Schubert's Winterreise: the most obvious example, of course. The haunting Der Leiermann should send shivers down anyone's spine.

Cherubini's Requiem in C minor: the way it calmly ends with "reeee-quiee-em, reee-quiee-em" after all of that horror and wailing. 

Sorabji's Opus Clavicembalisticum: the legendary piece that ends as mysteriously as it began.

Bach's Contrapunctus XIV: That last unfinished fugue. If only . . .


----------



## EarthBoundRules (Sep 25, 2011)

After I listen to Tchaikovsky's _6th Symphony_ it takes me a few minutes for the soaring depression I just experienced to die down before I have the energy to get up again.

I also agree with _Winterreise _and _Tristan und Isolde_ having this effect, as stated elsewhere in this thread.


----------



## Ukko (Jun 4, 2010)

Yep, DLVDE and Tchaikovsky's 6th have The Effect. Also, for me, Nielsen's 5th.


----------



## GoneBaroque (Jun 16, 2011)

I remember a performance of Britten's War Requiem with The Boston Symphony led by Ozawa. At the conclusion there was a prolonged stunned silence before the audience rose to its feet as one body.


----------



## bigshot (Nov 22, 2011)

I think of all classical music like that.

Recently, I changed the way I listen to music and watch movies. I bought a new house and put in a dedicated listening/ screening room with a hidef video projection system and a kick *** 5:1 audio rig. I got rid of television and have only small speakers playing popular music and jazz as background music throughout the house. So when I go into the listenng room to play something, I am totally focused on it. I've even tweaked the lighting to suit. I've found that my appreciation for music and movies has increased, because I'm not taking it for granted and multitasking while I view and listen any more. My friends, when they come over to visit, have a bit of acclimation to do. They're so used to snapping their remote and talking while viewing, they have trouble focusing at first. But they're coming around.

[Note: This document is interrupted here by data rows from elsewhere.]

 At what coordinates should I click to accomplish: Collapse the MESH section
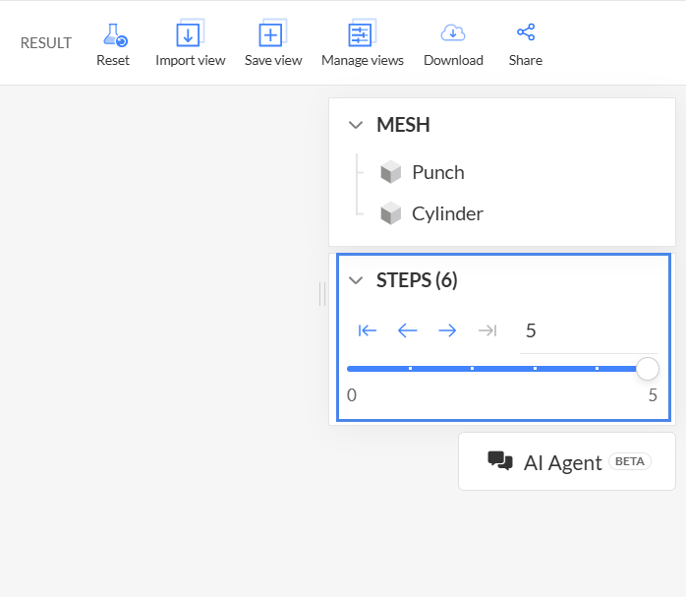click(356, 125)
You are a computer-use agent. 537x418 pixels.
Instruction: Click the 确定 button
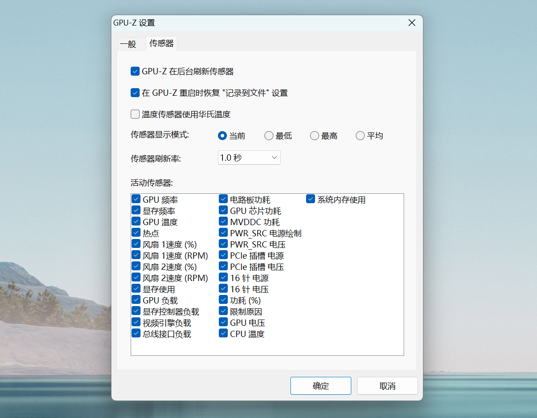[320, 385]
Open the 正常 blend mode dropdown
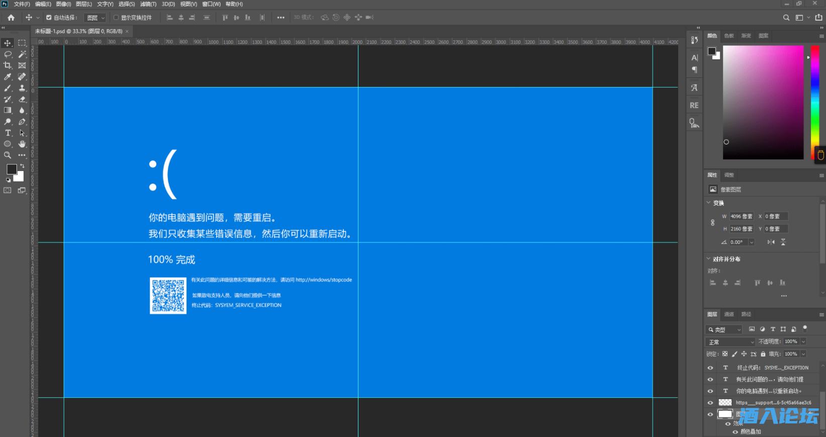826x437 pixels. pyautogui.click(x=731, y=342)
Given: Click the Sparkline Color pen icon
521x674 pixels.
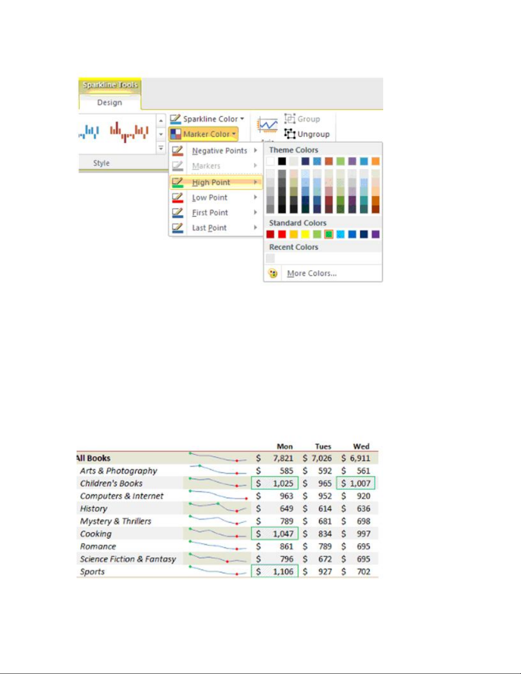Looking at the screenshot, I should (x=175, y=119).
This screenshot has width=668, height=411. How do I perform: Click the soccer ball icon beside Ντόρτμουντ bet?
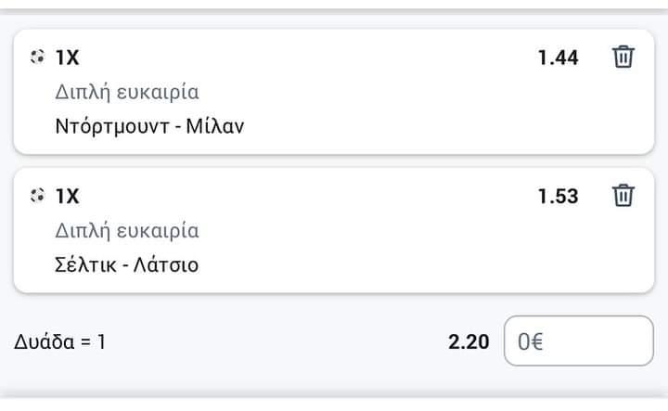[37, 57]
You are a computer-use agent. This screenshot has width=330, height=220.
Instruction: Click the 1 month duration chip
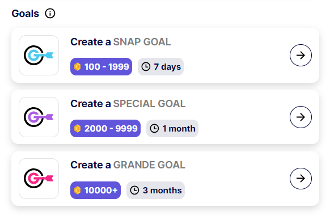pos(172,128)
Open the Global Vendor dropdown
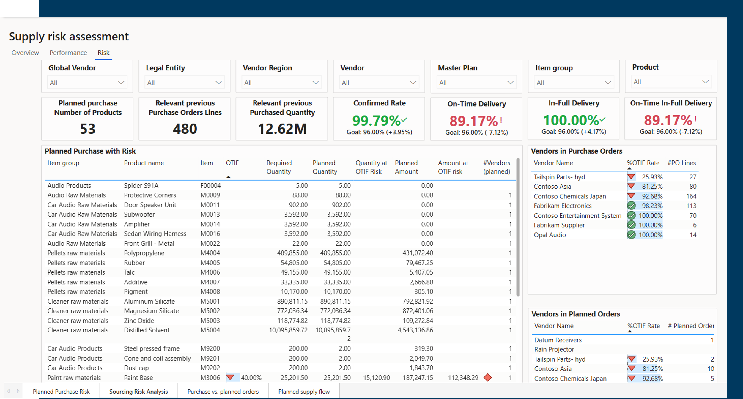Viewport: 743px width, 399px height. (87, 83)
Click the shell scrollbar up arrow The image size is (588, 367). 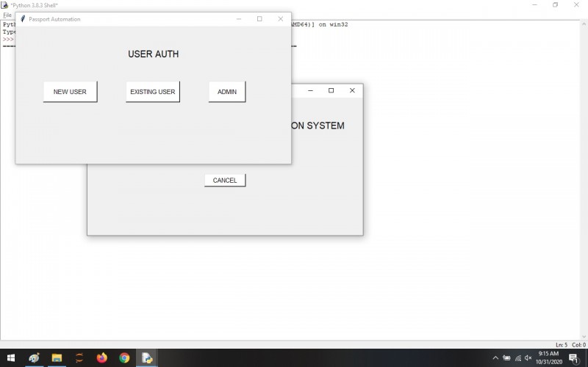point(584,23)
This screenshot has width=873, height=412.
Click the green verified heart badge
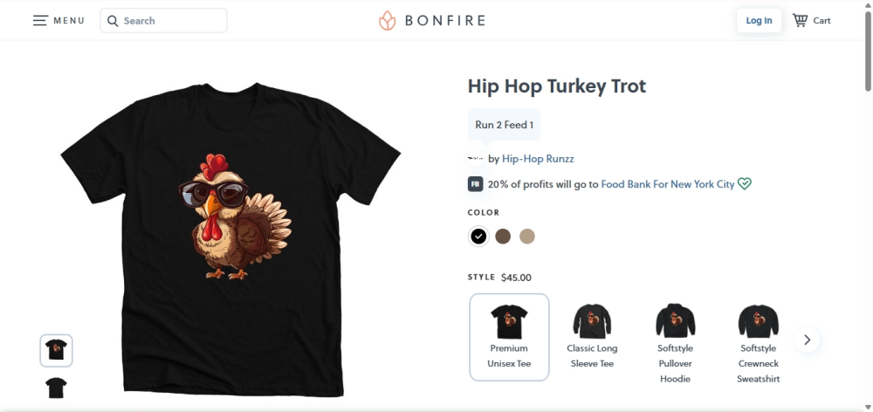tap(745, 183)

I tend to watch or listen to something and then bring the lights up and let it soak in. I don'trun things back to back like I used to.


----------



## Webernite (Sep 4, 2010)

_Goldberg _Variations, many of the longer Bach fugues, Beethoven Op. 111...


----------



## Manxfeeder (Oct 19, 2010)

I'm that way after Mahler's 9th ends. It's like having respect for the dead.


----------



## Ukko (Jun 4, 2010)

bigshot said:


> I think of all classical music like that.
> 
> Recently, I changed the way I listen to music and watch movies. I bought a new house and put in a dedicated listening/ screening room with a hidef video projection system and a kick *** 5:1 audio rig. I got rid of television and have only small speakers playing popular music and jazz as background music throughout the house. So when I go into the listenng room to play something, I am totally focused on it. I've even tweaked the lighting to suit. I've found that my appreciation for music and movies has increased, because I'm not taking it for granted and multitasking while I view and listen any more. My friends, when they come over to visit, have a bit of acclimation to do. They're so used to snapping their remote and talking while viewing, they have trouble focusing at first. But they're coming around.
> 
> I tend to watch or listen to something and then bring the lights up and let it soak in. I don'trun things back to back like I used to.


Sounds great (non-pun intended). Respect the music and it will repay you.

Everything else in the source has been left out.